Search code examples
javahadoopsubstringapache-piguser-defined-functions

How to use substring operation on all the columns of a flat file in PIG latin


I need to limit length of all the values in each column of a flat file to 10000 using PIG. I have used substring operation on few columns but not able to figure out a way for all the columns.

Point to be noted : have no idea on the column count.

Thanks in advance.


Solution

  • Load the data as a single field.Write a UDF and pass the field as parameter.In your UDF use a loop to go through all columns by splitting the field based on the delimiter and limit all columns to desired length.Reconstruct the line and return the single field.The below script and UDF should get you on the right track.

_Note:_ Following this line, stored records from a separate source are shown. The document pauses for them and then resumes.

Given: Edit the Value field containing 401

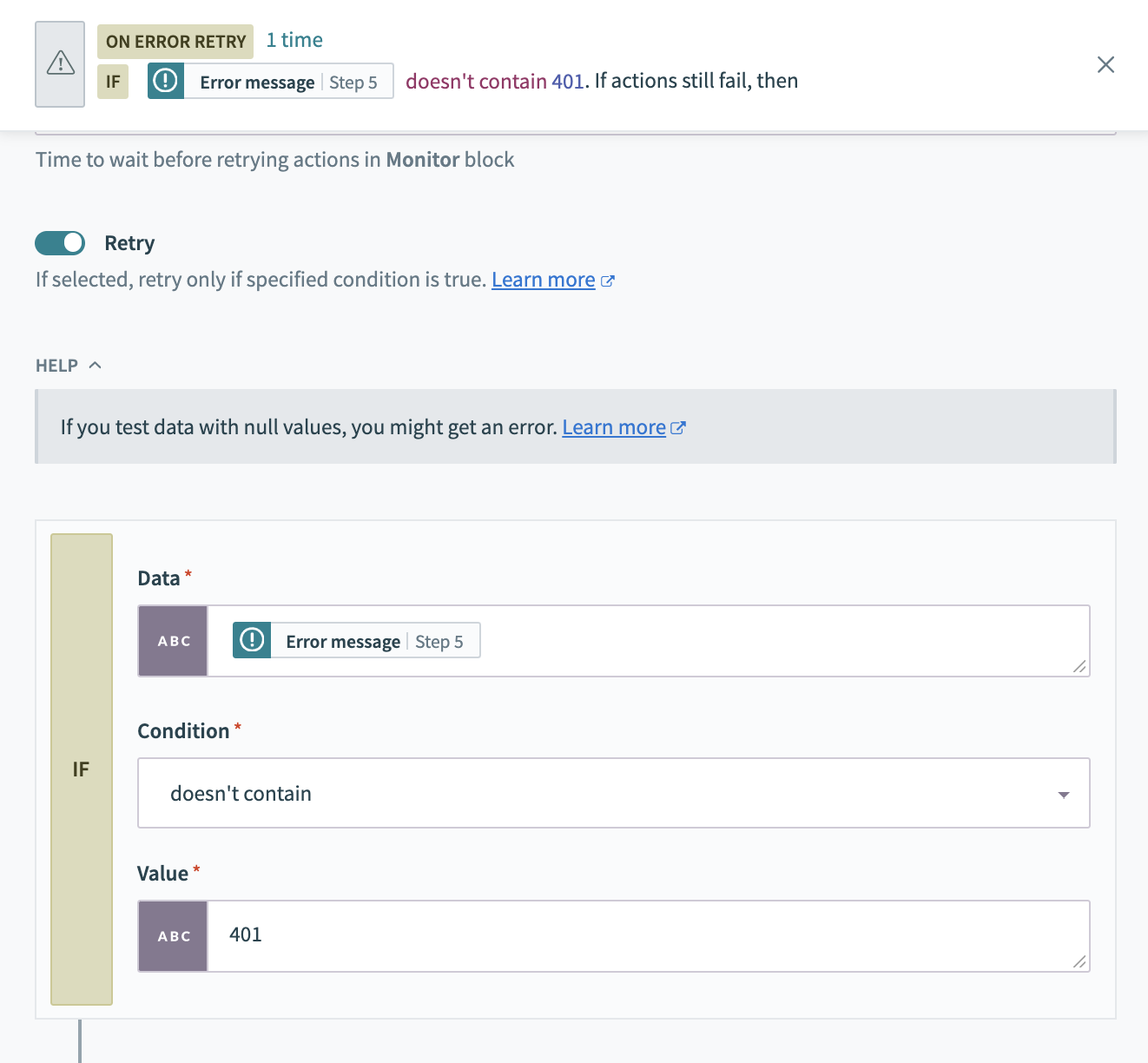Looking at the screenshot, I should (608, 935).
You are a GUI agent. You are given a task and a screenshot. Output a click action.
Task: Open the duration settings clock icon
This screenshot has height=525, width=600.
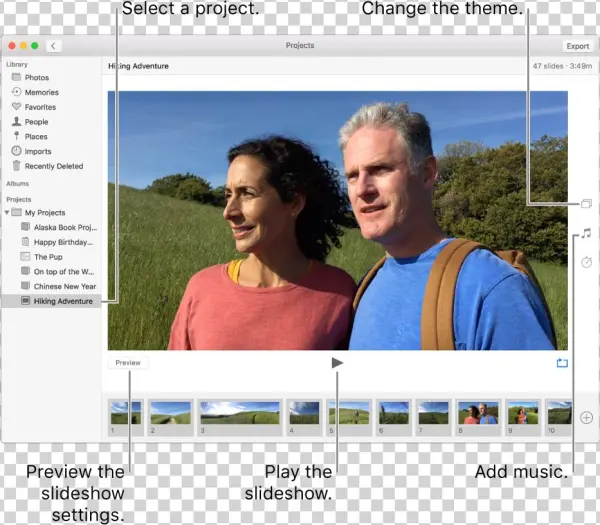click(x=586, y=262)
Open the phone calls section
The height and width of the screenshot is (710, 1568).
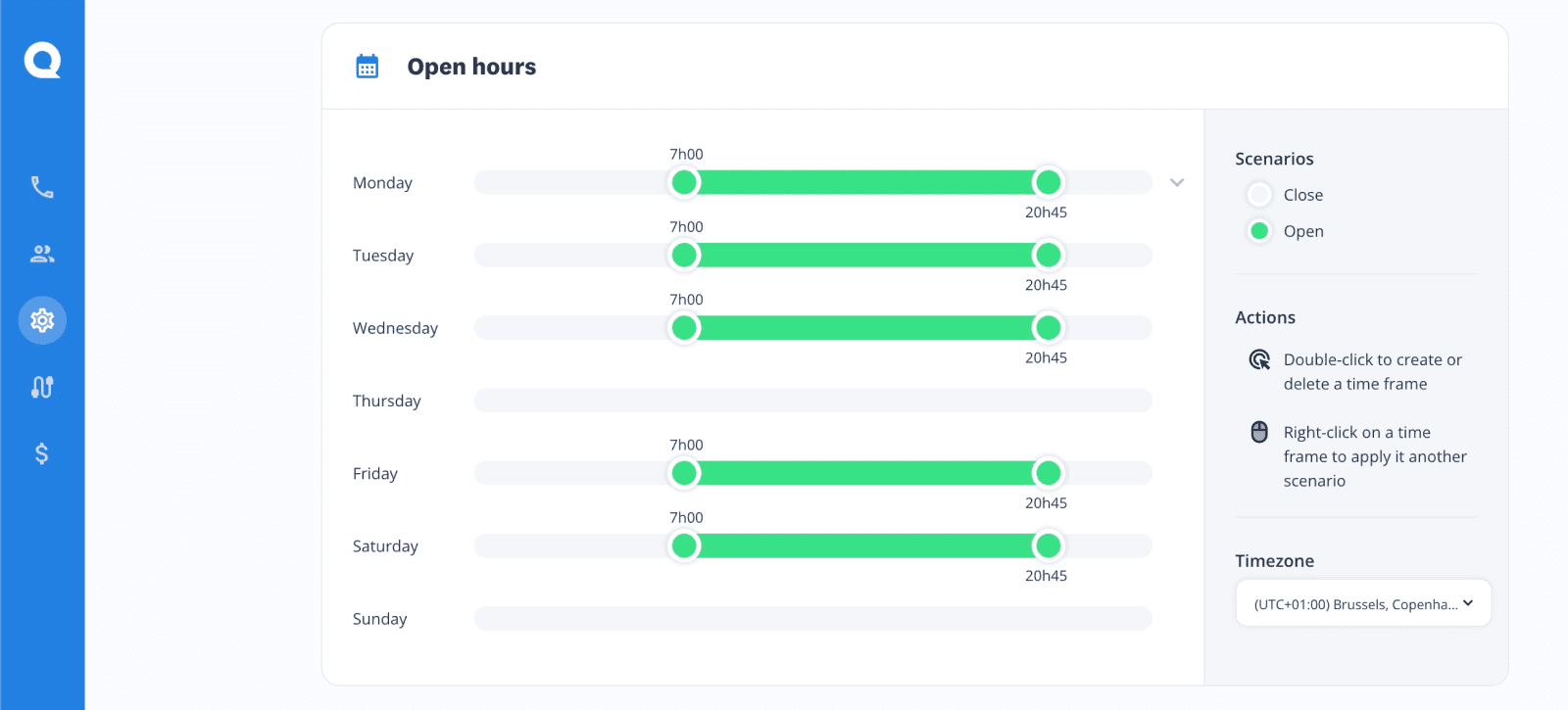pos(42,187)
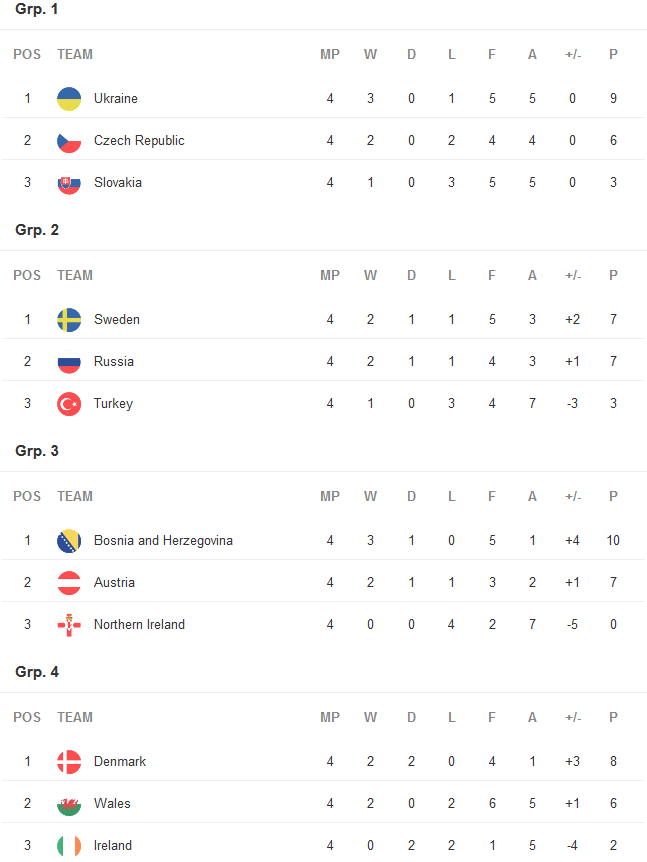Click the Sweden flag icon
647x862 pixels.
pyautogui.click(x=69, y=320)
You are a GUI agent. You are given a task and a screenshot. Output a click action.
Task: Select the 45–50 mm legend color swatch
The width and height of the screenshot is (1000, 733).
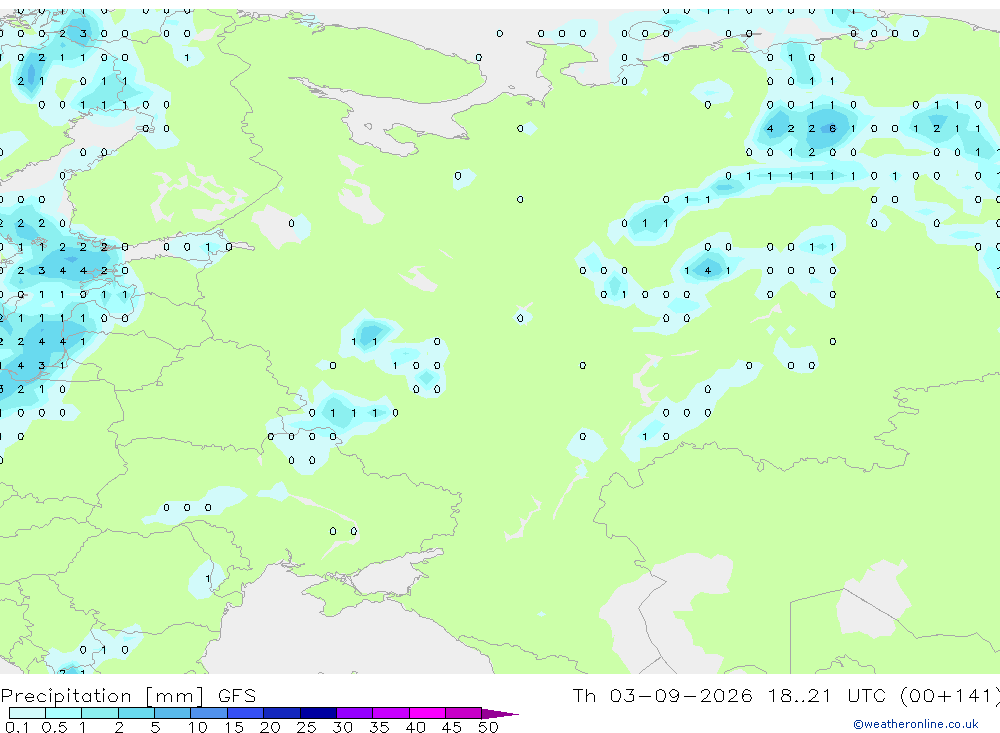(x=463, y=713)
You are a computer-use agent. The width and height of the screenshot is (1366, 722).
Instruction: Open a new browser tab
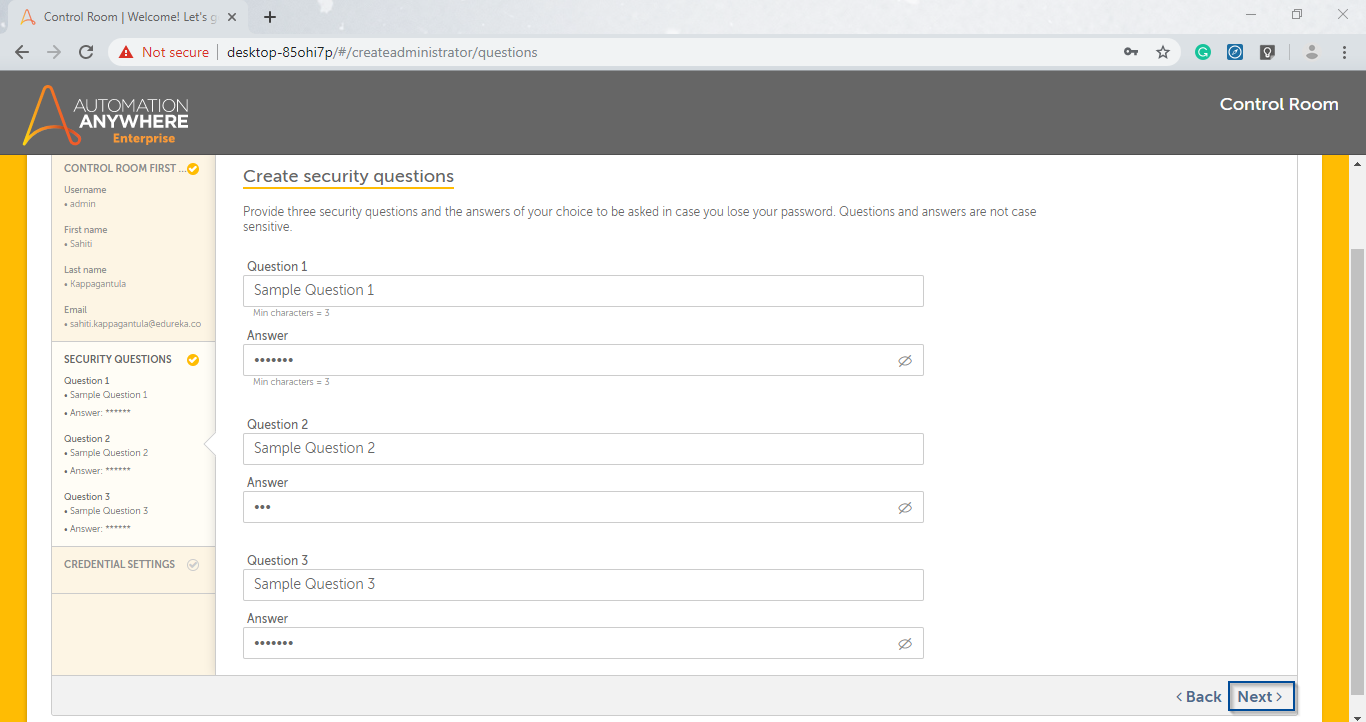tap(270, 17)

    Compile the UDF into a jar and register the jar in your pig script.

    PIG

    REGISTER \path\TrimCols.jar;
    
    DEFINE TrimCols com.company.myproject.TrimCols();
    
    A = LOAD '/path/file.txt' USING TextLoader() AS (line:chararray);
    B = FOREACH A GENERATE TrimCols(line);
    DUMP B;
    

    UDF

    import java.io.IOException;
    import org.apache.pig.EvalFunc;
    import org.apache.pig.data.Tuple;
    
    public class TrimCols extends EvalFunc<String> {
    
    public String exec(Tuple input) throws IOException {
    
        if (input != null && input.size() != 0) 
        {
            String line = input.toString();
            String [] items = line.split(","); -- Use whatever delimiter your columns are separated by.
                try 
                {
                    StringBuilder s = new StringBuilder();
                    for(int i=0;i < items.length;i++)
                    {
                        if(items[i] != null && !items[i].toString().isEmpty() && items[i].Length > 10000)
                            s.append(items[i].substring(0,10000));
                        else
                            s.append(items[i]);
                        if(i < items.length-1)
                            s.append(","); -- Add the delimiter again,You will need this to split the trimmed cols in your pig script
                    }
                    return s.toString();    
    
                } catch (Exception e) 
                {
                    return line;
                }
        }
        else
            return "INPUT_NULL"; -- return whatever you want,so that you can handle this in your pigscript
      }
    }